It was the Spring of 2002; and Lucasfilm was hosting “Star Wars Celebration II” at the Indiana Convention Center in Indianapolis. My [then] wife, daughter and I travelled there in our camper: joining 75,000 or so other people to celebrate all things Star Wars, and especially the upcoming release of Star Wars “Attack of the Clones.”
My 13 year old daughter was a huge fan, and had been preparing for this trip ever since we first heard about it, developing her “Jedi Jaina” character: purple and black hair; lavender costume, purple light saber. She’d written a script and put together a sound track as the background for a solo performance at the talent show that would be part of the convention’s many events, and hosted by Anthony Daniels. (I was the voice of Yoda for her sound track: the worst Yoda voice-over ever!) Even though she did not win the talent show contest, her pluckiness and costume were a huge hit. And, she got to give Mr. Daniels a big hug in front of about 5,000 people. I was so proud of her: her dreams had come true.
But most of all, she really wanted to meet Carrie Fisher. As I recall, Ms. Fisher was scheduled for two or three “meet and greet” autograph sessions. I remember being told that she was battling fatigue and muscle cramps or spasms from sitting and writing so much. But even so, she added more and more of those sessions, and extended them, to accommodate as many of her fans as she could. Many times the line was opened, then shut down when it became too long, then opened again after Ms. Fisher had a chance to rest.
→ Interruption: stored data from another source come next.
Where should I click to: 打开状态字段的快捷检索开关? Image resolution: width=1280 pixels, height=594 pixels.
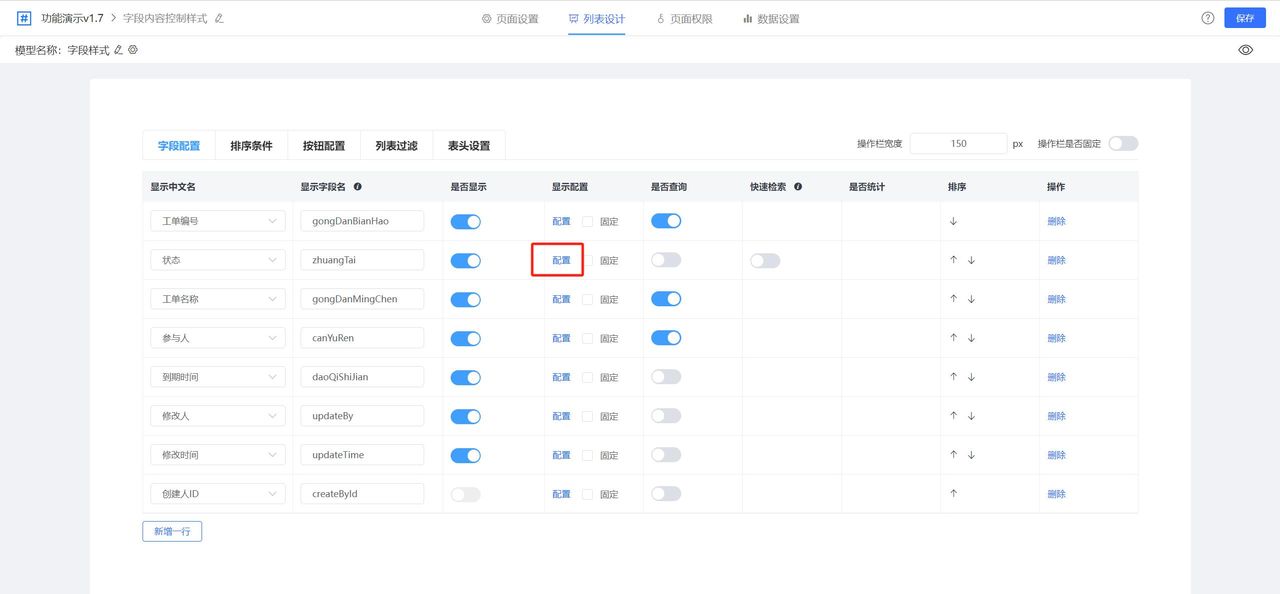click(764, 259)
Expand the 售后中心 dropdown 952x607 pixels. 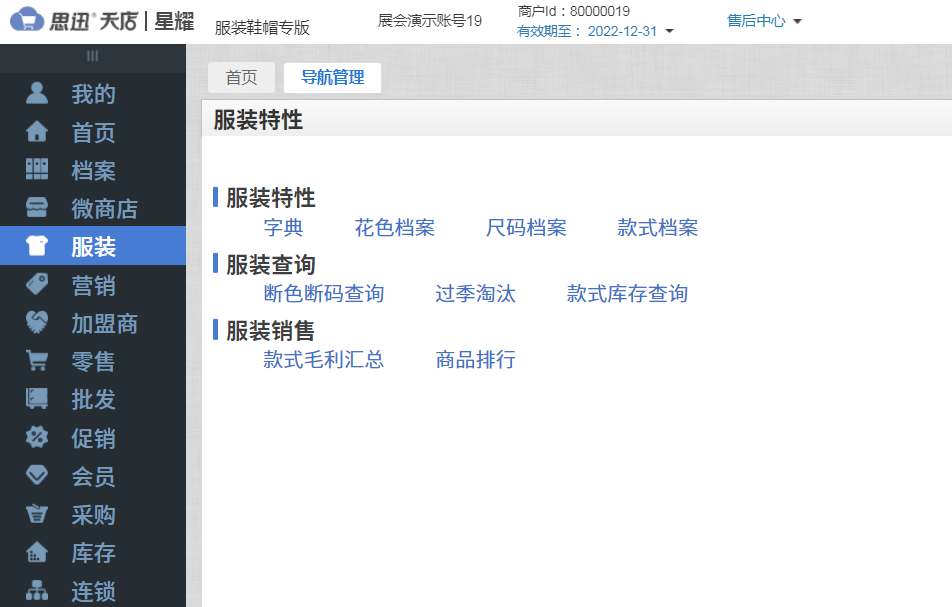765,20
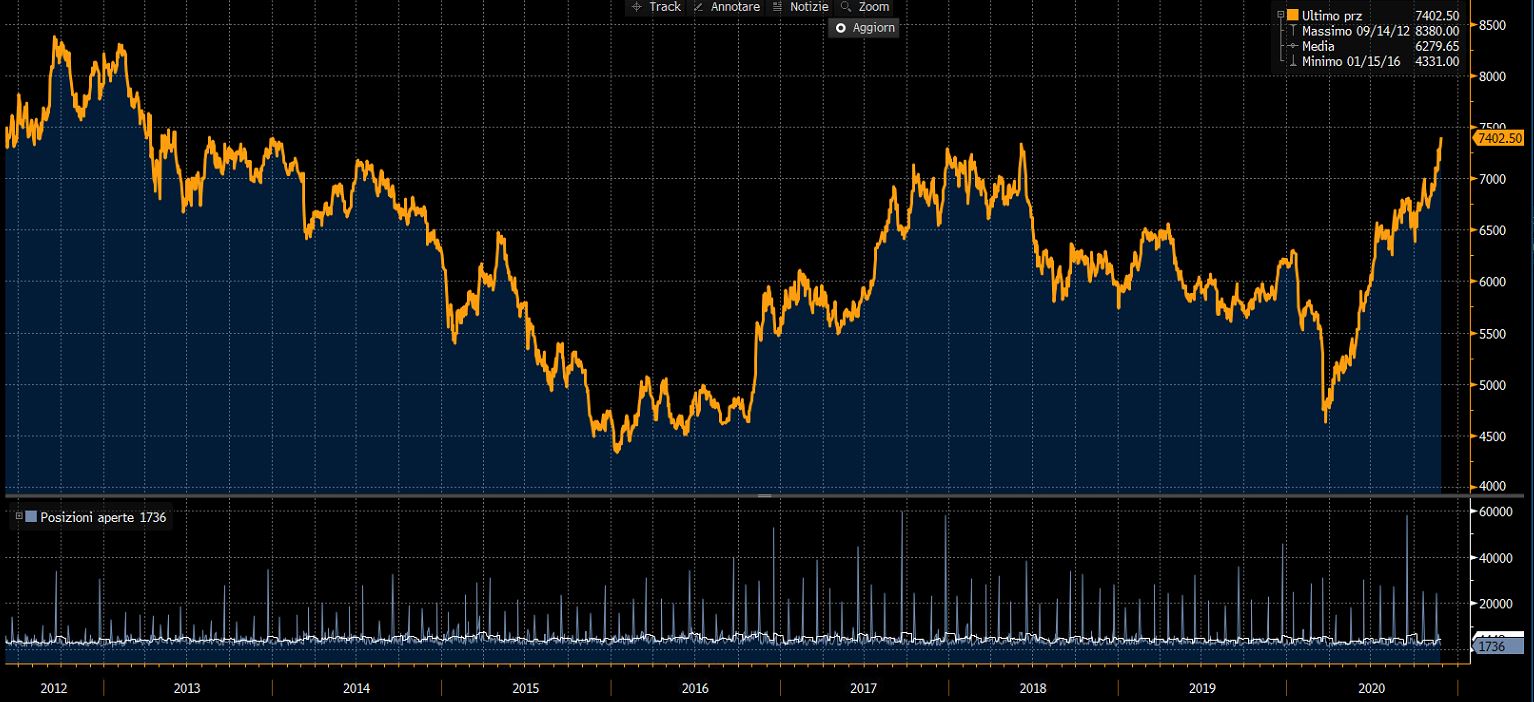The width and height of the screenshot is (1534, 702).
Task: Click the Notizie news list icon
Action: click(777, 7)
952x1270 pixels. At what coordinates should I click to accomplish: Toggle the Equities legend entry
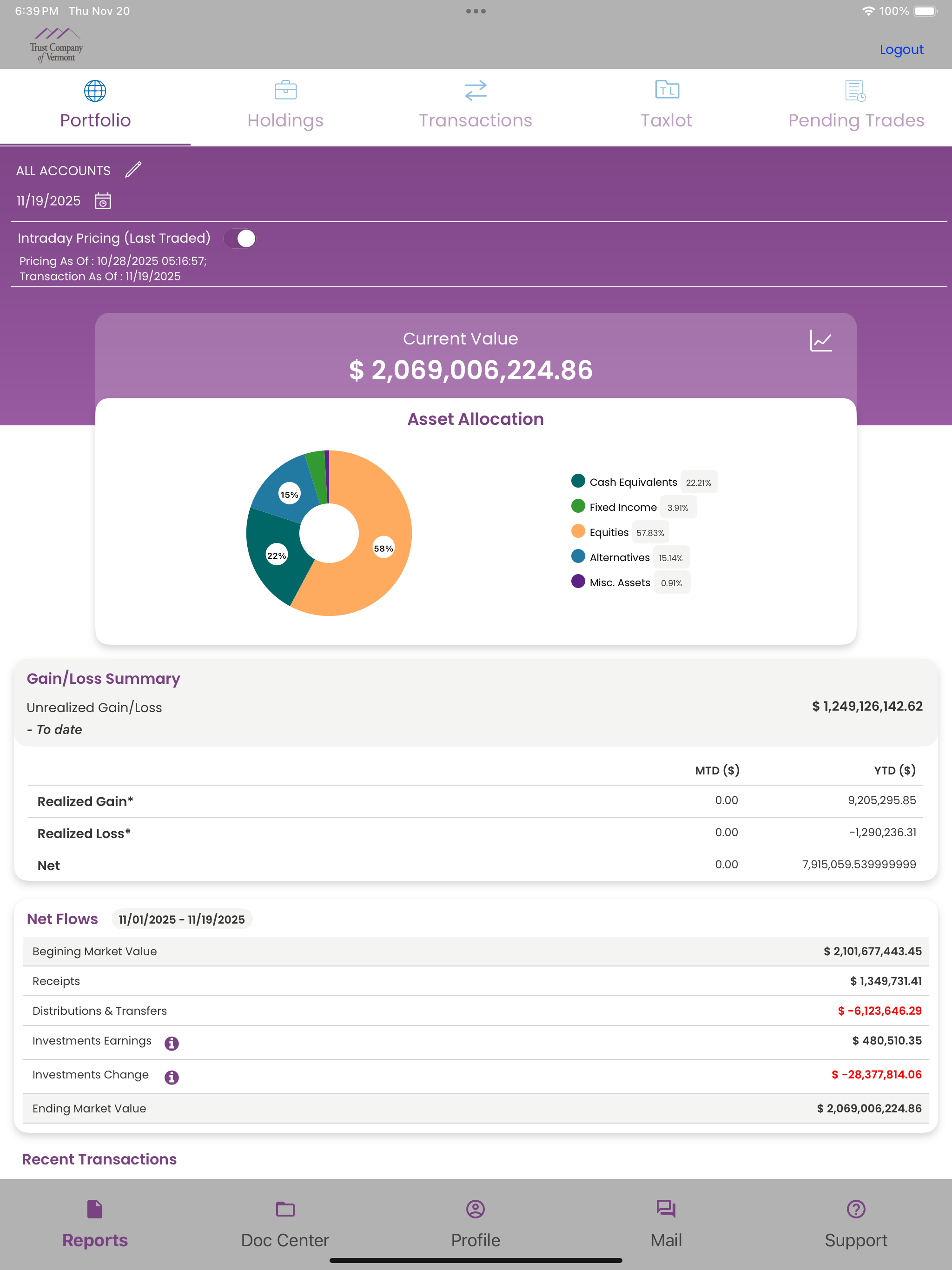(620, 532)
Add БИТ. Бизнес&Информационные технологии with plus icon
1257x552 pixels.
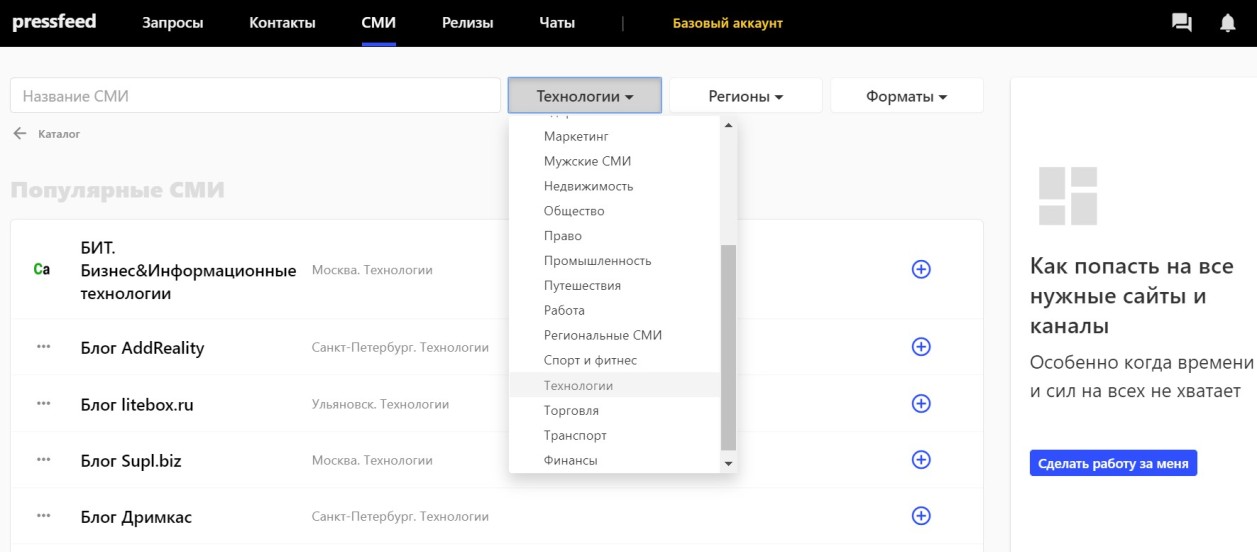tap(921, 269)
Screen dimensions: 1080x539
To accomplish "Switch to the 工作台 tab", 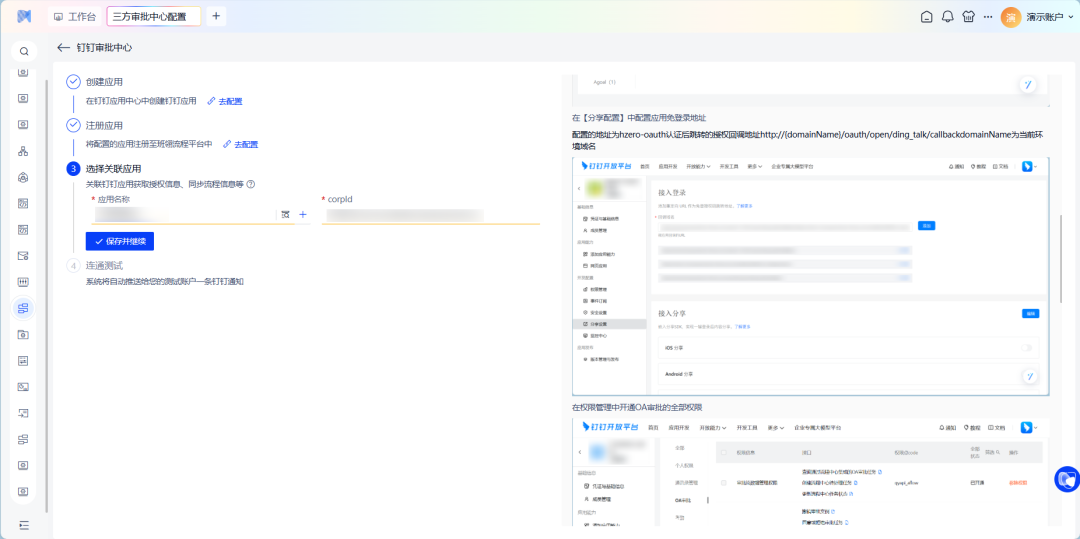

My daughter kept on going back to that line again and again, but could not get in. Finally, she was assured by a manager that she would have a guaranteed spot in the next session if she showed up again at a certain time that afternoon, when the next session started.
And so, we made sure we were there. No line: the session had been cancelled because Ms. Fisher needed to rest again. This had been her last chance to meet Carrie Fisher, and so my daughter was devastated.
Ms. Fisher heard about all this, and sent the manager out to bring my daughter into the small room where she was resting. So, my daughter was able to meet Ms. Fisher and chat with her, one on one, for about five minutes. During that session, my daughter told Carrie that she dreamed of someday being just like her.
I can just imagine the emotions this statement stirred up in Carrie Fisher, who’s relationship with Hollywood and its’ self-centered universe was always very problematic. She knew, far better than my daughter did, what being caught up in that hedonistic culture would do to a young and naive midwest girl. And, her own daughter, Billie Lourd, is just three years younger than my daughter.
And yet, Ms. Fisher smiled, told my daughter that she hoped her dreams would some day come true, and wrote “To my dreamy Elizabeth” on the promo photograph she then gave to Elizabeth. She knew the truth, but she also knew that sometimes the dream is more important than any truth can ever be. She knew how precious and fragile dreams can be, how easily they can be frustrated, twisted, and destroyed by an uncaring and self-centered world. And so, she chose to handle my daughter’s dreams with care and respect. She chose to nurture my daughter’s hopes and dreams, rather than smash them with reality.
A gracious, wonderful, wise and beautiful person in every dimension. I will miss her; and I will miss her deep love and respect – not just for her fans, but for all people and for the challenges and pains of life they face here in our modern world. And yet, my own tears and sadness over her passing are nothing compared to the huge hole she leaves in the lives of so many of her friends, colleagues and family: most especially in the life of her own daughter, Billie.
My prayers are with the Fisher family and with all who knew and loved Carrie Frances Fisher: may the love and dreams and hopes she inspired in so many others continue to grow and bear fruit; and may her own dreams and our memories of her and all she that stood and fought for never die.